Predicting the flames’ taxi squad

There haven’t been any reports on how large the taxi squad would be, but a normal NHL roster has room for three additional players, so the taxi squad would likely be at least that number. There is speculation that it could be a full starting lineup of six players (three forwards, two defense, one goalie), or even up to 10 players. Regardless, we can likely eliminate several players right off the bat, and formulate the taxi squad from those remaining.


On forward, I think Pelletier, Zavgorodny, Phillips, and Gawdin can be taken out of consideration. These four players have legit shots at being NHL players and are still very early in their careers. Their development is extremely important and despite how close Pelletier, Phillips and Gawdin are to the Flames, they need to be playing games, not sitting in the press box and watching them.

In a normal 2020-21 season, Phillips and Gawdin would be the first two callups on forward, but in this unique season, the developmental risk of keeping them out of games is too high. This season is already going to be shorter and weirder than ever before, just let them continue to refine their games in the AHL.

Tuulola, Pospisil, and perhaps Philp and Kirkland are also out of contention.
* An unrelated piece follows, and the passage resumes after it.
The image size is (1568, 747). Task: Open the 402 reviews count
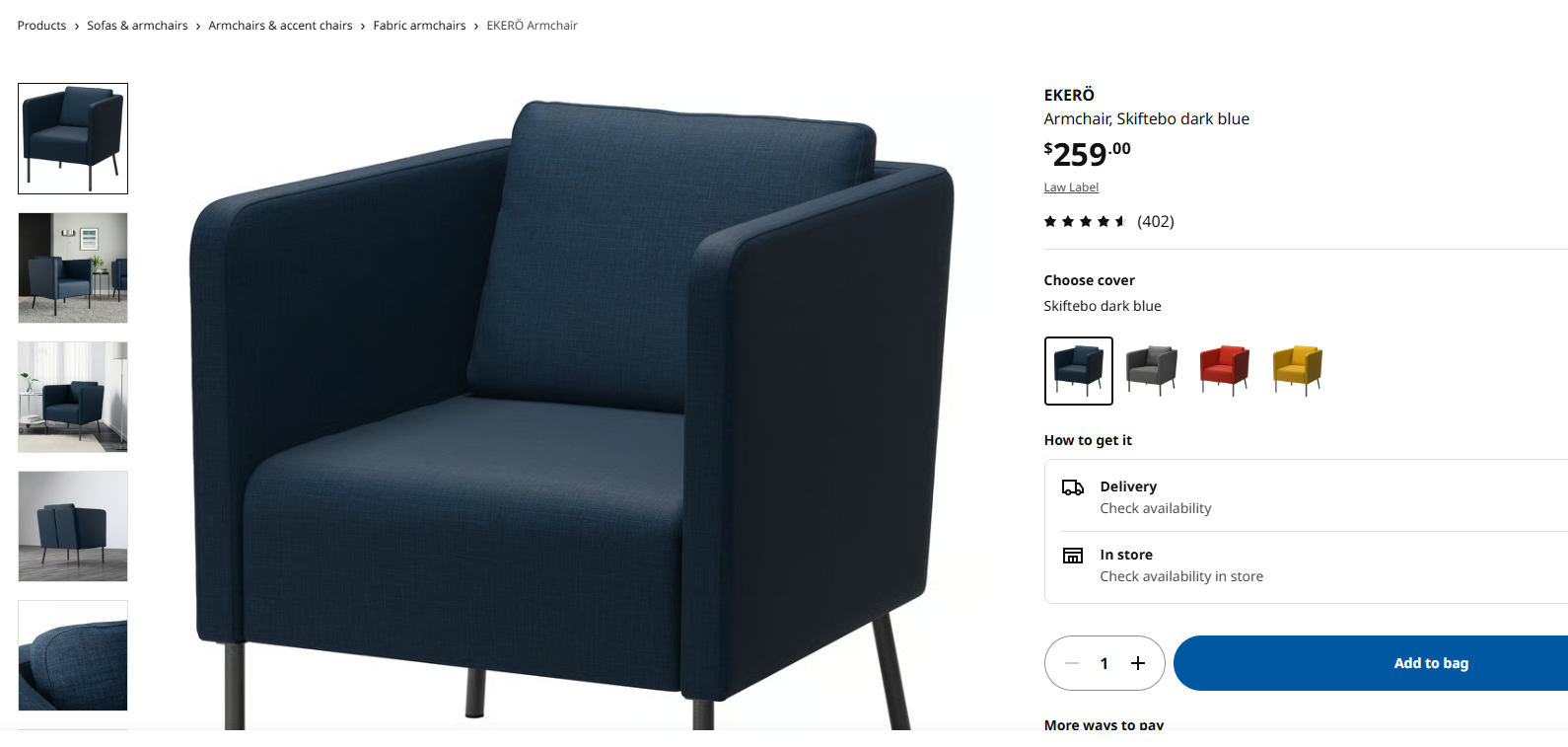pyautogui.click(x=1156, y=221)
They’re not in the same boat as Phillips and Gawdin, but they are just too far from the NHL for the Flames to be able to rely on them to fill in on the big club.
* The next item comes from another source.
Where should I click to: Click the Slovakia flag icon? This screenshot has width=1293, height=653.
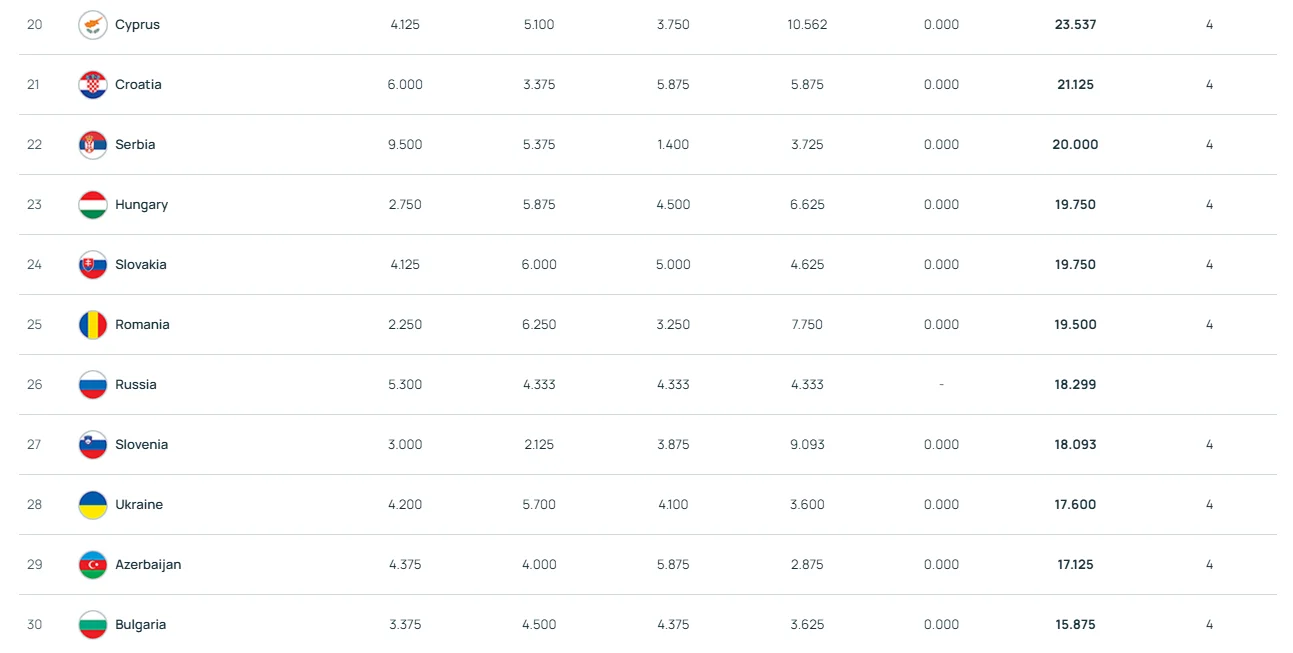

That leaves Rinaldo, Ruzicka, Froese, and Robinson. With the exception of Ruzicka, all three have played NHL games, are veterans on the farm team, can fill in NHL roles, and don’t cost very much if they were called up. Ruzicka was on the Flames’ expanded return to play roster so maybe he gets a look as well.

The likely forward picks are Rinaldo, Froese, and Robinson.
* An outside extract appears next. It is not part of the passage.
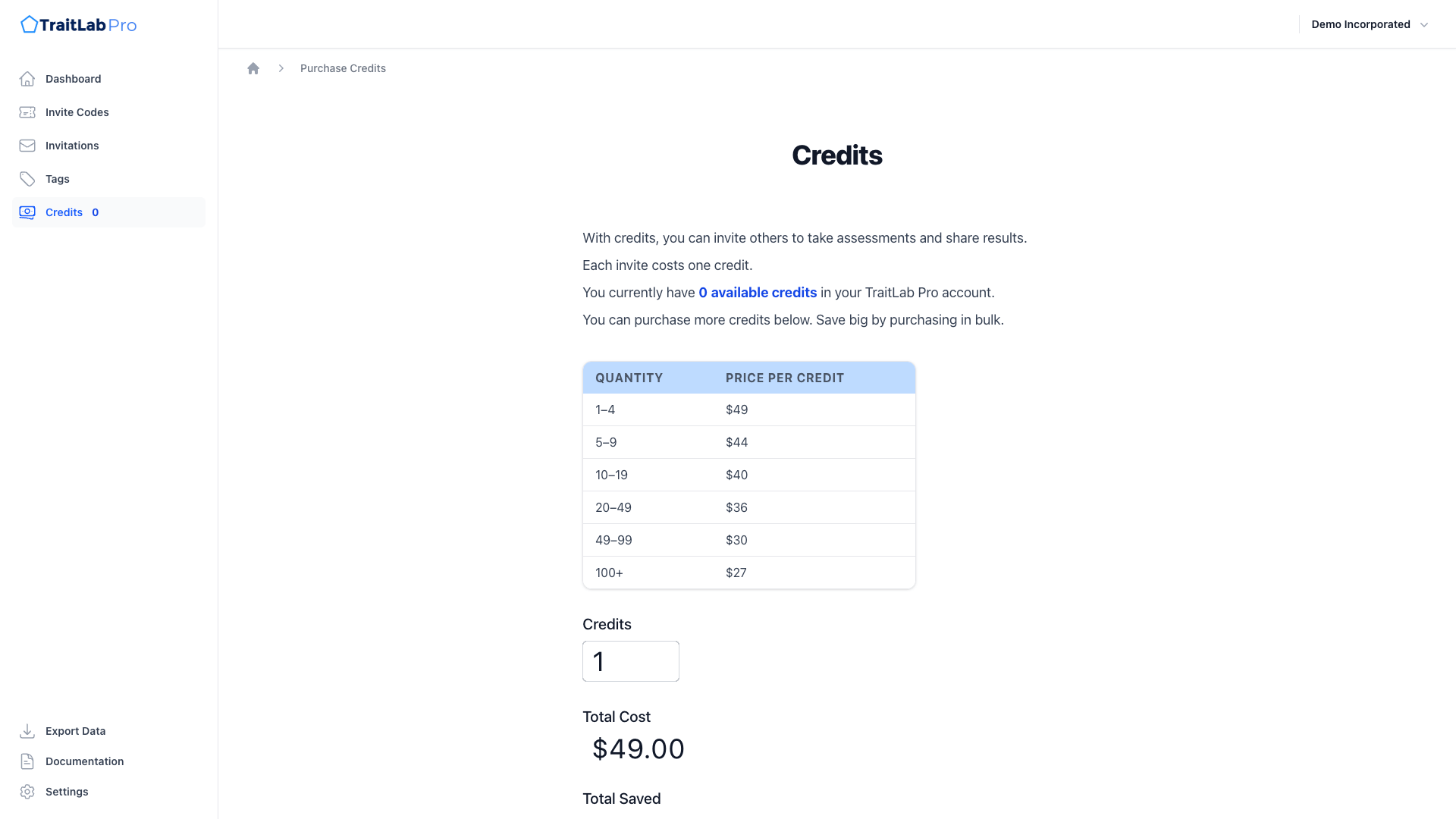1456x819 pixels.
Task: Click the Credits cash icon
Action: (27, 212)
On defense, Mackey is likely out of contention for the same reasons as Phillips and Gawdin, unless he works his way onto the NHL roster in training camp (which could happen). Yelesin might be in that group as well.

Lerby, Poolman, and Kinnvall are out of contention for the same reasons as Tuulola, as they can’t be relied upon to fill in for NHL games.

That leaves just Petrovic. At this point, the Flames would likely opt for Petrovic and Yelesin because they both have NHL games under their belt and are not firmly in the development phase of their careers.

However, Yelesin has proved to be a very good AHL player and was counted on to play four NHL games last season. It might be best for him to play in the AHL and not waste away in the press box. If the Flames share this line of thinking, then they would need to sign another depth defender. Based on track record, that defender could very well be no other than Michael Stone.

The likely defensive picks are Petrovic and Yelesin, or a to be determined depth signing in Yelesin’s place.


In goal, Parsons and Wolf can be immediately removed from contention. Neither have even proved themselves at the professional level in general, and that is just not way the Flames would want them to bring them into the NHL.

The intention was as clear as day when the Flames signed Domingue, he was specifically brought on to be the NHL-calibre third stringer. Zagidulin has struggled in the KHL this season and has just one season of North American professional hockey under his belt, which makes him the less optimal choice than Domingue.

The goaltending pick is Domingue.

Still lots of questions to be answered

With the guess of a six-man taxi squad, the Flames’ would likely select Rinaldo, Froese, Robinson, Petrovic, Yelesin, and Domingue.

However, there are still lots of questions that need answers. If the NHL does decide to use the taxi squad model, they need to first decide on the size. After that’s determined, there’s a handful of pressing questions that follow.

Will NHL teams be able to call up and send down players at will? Will these players be following standard waiver rules or will there be modifications? Will NHL teams be able to call up and send down players between the taxi squads and their actual AHL franchise, or are the squads locked for a period of time?

Fingers were crossed for the NHL to resume on January 1, 2021, but it doesn’t seem like that date is in the cards. There are still lots of things to figure out and new issues seem to pop up all the time. Hopefully we’ll get news on how expanded rosters and callups will be handled soon, and we can move one step closer to dropping the puck.